◆ **WHAT YOU ARE ASKED TO DO**: Can you copy out, unchanged, the entries from the line with "The image size is (640, 427)." to the line with "coordinates (1130, 367).", including both of those lines?

◆ **EXERCISE INPUT**:
****************
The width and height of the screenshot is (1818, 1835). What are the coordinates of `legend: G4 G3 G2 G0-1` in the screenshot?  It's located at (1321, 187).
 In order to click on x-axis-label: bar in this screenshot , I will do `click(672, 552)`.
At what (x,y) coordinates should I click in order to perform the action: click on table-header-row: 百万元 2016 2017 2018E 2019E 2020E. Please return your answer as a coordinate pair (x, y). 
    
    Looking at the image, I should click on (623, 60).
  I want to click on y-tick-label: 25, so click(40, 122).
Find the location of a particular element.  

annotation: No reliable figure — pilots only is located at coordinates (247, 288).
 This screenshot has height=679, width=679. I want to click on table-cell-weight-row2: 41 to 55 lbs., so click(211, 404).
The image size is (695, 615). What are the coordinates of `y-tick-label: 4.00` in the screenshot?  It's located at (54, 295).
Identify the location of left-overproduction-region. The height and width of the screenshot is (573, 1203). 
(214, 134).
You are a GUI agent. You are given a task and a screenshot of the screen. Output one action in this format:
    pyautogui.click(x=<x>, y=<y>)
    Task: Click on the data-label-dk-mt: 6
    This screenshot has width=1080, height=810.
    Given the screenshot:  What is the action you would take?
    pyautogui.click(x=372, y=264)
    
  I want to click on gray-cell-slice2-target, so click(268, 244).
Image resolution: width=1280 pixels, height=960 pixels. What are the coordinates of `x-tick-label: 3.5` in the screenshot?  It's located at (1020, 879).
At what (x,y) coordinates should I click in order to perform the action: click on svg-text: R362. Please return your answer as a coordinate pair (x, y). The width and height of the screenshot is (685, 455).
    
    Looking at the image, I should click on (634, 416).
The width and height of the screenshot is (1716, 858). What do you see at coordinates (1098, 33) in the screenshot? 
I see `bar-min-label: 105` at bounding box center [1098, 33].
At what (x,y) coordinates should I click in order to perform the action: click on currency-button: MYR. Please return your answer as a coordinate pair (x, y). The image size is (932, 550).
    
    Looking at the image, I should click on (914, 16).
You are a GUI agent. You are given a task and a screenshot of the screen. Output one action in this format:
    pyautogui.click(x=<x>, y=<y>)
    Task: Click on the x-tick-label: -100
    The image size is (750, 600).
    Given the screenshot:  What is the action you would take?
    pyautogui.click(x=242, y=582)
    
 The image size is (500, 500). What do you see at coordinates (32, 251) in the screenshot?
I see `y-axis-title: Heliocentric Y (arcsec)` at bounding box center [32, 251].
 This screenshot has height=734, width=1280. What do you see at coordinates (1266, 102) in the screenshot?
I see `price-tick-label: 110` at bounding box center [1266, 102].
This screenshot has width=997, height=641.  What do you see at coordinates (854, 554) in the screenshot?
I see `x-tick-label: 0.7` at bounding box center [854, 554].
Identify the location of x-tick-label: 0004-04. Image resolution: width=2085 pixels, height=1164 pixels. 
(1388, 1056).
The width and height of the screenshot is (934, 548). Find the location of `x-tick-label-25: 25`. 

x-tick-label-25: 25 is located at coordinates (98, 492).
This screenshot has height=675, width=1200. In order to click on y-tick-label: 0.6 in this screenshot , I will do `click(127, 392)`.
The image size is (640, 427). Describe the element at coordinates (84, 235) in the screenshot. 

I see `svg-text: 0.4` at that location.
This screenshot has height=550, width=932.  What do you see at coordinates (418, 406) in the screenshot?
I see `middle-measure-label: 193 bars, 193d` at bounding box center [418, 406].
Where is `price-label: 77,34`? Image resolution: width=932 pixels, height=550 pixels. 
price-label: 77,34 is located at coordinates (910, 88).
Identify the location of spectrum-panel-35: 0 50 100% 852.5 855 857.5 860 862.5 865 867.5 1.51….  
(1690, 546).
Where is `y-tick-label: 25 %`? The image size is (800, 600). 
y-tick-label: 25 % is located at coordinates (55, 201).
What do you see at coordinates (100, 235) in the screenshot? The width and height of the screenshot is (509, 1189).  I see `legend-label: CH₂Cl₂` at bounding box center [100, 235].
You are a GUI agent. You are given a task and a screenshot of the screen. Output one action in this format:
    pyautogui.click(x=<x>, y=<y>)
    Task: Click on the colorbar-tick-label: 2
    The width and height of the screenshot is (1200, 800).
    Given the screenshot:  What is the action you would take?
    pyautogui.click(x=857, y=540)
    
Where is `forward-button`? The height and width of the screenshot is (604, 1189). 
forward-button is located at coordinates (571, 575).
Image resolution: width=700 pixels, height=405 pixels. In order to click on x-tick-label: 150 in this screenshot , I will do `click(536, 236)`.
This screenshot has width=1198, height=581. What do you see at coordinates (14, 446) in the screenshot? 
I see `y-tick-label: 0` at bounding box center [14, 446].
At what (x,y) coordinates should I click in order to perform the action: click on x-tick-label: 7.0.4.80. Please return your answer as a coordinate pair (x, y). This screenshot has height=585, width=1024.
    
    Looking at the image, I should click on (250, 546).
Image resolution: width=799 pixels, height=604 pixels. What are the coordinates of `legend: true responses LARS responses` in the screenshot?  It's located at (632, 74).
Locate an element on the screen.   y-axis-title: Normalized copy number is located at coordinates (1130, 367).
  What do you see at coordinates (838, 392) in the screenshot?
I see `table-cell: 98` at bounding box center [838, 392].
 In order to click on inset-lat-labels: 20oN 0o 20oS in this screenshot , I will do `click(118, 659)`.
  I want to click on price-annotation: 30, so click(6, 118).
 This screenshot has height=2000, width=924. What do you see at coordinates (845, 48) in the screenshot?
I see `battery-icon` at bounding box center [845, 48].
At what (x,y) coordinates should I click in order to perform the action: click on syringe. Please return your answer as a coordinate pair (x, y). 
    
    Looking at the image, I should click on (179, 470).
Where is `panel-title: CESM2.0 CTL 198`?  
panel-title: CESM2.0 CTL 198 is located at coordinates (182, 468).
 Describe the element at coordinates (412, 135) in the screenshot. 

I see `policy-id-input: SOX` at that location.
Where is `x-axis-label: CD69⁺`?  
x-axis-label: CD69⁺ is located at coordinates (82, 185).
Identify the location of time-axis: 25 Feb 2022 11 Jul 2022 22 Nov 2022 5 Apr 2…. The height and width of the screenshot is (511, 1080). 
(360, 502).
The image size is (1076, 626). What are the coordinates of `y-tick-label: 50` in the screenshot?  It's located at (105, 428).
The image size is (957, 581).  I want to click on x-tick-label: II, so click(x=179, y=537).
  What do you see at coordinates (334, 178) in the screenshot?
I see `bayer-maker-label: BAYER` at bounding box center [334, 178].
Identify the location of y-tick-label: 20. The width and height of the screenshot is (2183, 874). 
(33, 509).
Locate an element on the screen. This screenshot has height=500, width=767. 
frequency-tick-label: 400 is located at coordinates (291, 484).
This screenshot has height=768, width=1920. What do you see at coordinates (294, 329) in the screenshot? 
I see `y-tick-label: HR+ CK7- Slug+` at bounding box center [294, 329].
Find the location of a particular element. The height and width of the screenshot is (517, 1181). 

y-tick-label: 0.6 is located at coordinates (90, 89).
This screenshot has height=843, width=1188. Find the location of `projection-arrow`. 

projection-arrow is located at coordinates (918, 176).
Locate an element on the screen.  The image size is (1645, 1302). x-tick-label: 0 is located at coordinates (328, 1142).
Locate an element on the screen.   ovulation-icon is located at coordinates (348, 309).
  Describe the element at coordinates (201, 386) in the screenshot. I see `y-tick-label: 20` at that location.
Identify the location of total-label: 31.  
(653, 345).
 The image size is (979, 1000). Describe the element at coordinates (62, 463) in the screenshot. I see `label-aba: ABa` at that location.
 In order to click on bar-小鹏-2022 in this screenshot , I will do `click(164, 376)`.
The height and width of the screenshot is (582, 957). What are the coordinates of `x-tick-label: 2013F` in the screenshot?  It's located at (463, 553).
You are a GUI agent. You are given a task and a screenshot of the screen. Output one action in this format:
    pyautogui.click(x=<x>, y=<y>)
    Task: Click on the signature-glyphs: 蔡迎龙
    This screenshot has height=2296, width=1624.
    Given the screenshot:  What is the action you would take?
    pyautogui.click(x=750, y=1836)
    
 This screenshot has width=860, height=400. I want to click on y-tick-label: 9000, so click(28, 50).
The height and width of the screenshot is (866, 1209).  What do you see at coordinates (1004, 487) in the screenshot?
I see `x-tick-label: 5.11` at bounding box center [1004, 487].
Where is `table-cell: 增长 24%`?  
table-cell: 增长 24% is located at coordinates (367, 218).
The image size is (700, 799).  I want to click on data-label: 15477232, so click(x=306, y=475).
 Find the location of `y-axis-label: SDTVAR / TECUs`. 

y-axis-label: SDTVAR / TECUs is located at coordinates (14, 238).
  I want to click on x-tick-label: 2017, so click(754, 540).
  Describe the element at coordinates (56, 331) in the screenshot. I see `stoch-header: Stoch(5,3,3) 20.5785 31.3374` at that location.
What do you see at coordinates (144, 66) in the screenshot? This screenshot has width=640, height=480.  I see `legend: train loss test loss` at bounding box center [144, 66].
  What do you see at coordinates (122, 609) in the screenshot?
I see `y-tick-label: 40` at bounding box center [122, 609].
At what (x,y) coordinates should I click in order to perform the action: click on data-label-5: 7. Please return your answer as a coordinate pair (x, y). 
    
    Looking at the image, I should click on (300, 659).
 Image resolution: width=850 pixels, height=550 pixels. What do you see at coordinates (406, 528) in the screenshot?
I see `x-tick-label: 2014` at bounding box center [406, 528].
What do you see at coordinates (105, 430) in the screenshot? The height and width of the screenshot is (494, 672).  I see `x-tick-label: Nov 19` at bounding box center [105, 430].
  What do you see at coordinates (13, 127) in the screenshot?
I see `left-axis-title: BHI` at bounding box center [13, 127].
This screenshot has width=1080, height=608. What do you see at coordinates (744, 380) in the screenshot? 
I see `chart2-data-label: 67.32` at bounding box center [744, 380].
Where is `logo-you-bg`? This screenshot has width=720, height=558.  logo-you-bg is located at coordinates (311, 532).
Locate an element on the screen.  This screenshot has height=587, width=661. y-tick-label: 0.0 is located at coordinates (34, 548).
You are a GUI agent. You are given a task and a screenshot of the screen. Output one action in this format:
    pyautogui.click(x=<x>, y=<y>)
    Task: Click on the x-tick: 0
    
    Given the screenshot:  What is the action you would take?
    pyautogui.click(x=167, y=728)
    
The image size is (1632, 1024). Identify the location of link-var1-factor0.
****************
◆ **TASK OUTPUT**:
The image size is (640, 427). Describe the element at coordinates (84, 235) in the screenshot. 

I see `svg-text: 0.4` at that location.
This screenshot has height=550, width=932.  What do you see at coordinates (418, 406) in the screenshot?
I see `middle-measure-label: 193 bars, 193d` at bounding box center [418, 406].
Where is `price-label: 77,34`? Image resolution: width=932 pixels, height=550 pixels. 
price-label: 77,34 is located at coordinates (910, 88).
Identify the location of spectrum-panel-35: 0 50 100% 852.5 855 857.5 860 862.5 865 867.5 1.51….  
(1690, 546).
Where is `y-tick-label: 25 %`? The image size is (800, 600). 
y-tick-label: 25 % is located at coordinates (55, 201).
What do you see at coordinates (100, 235) in the screenshot? The width and height of the screenshot is (509, 1189).  I see `legend-label: CH₂Cl₂` at bounding box center [100, 235].
You are a GUI agent. You are given a task and a screenshot of the screen. Output one action in this format:
    pyautogui.click(x=<x>, y=<y>)
    Task: Click on the colorbar-tick-label: 2
    The width and height of the screenshot is (1200, 800).
    Given the screenshot:  What is the action you would take?
    pyautogui.click(x=857, y=540)
    
Where is `forward-button`? The height and width of the screenshot is (604, 1189). 
forward-button is located at coordinates (571, 575).
Image resolution: width=700 pixels, height=405 pixels. In order to click on x-tick-label: 150 in this screenshot , I will do `click(536, 236)`.
This screenshot has width=1198, height=581. What do you see at coordinates (14, 446) in the screenshot? 
I see `y-tick-label: 0` at bounding box center [14, 446].
At what (x,y) coordinates should I click in order to perform the action: click on x-tick-label: 7.0.4.80. Please return your answer as a coordinate pair (x, y). This screenshot has height=585, width=1024.
    
    Looking at the image, I should click on (250, 546).
Image resolution: width=799 pixels, height=604 pixels. What are the coordinates of `legend: true responses LARS responses` in the screenshot?  It's located at (632, 74).
Locate an element on the screen.   y-axis-title: Normalized copy number is located at coordinates (1130, 367).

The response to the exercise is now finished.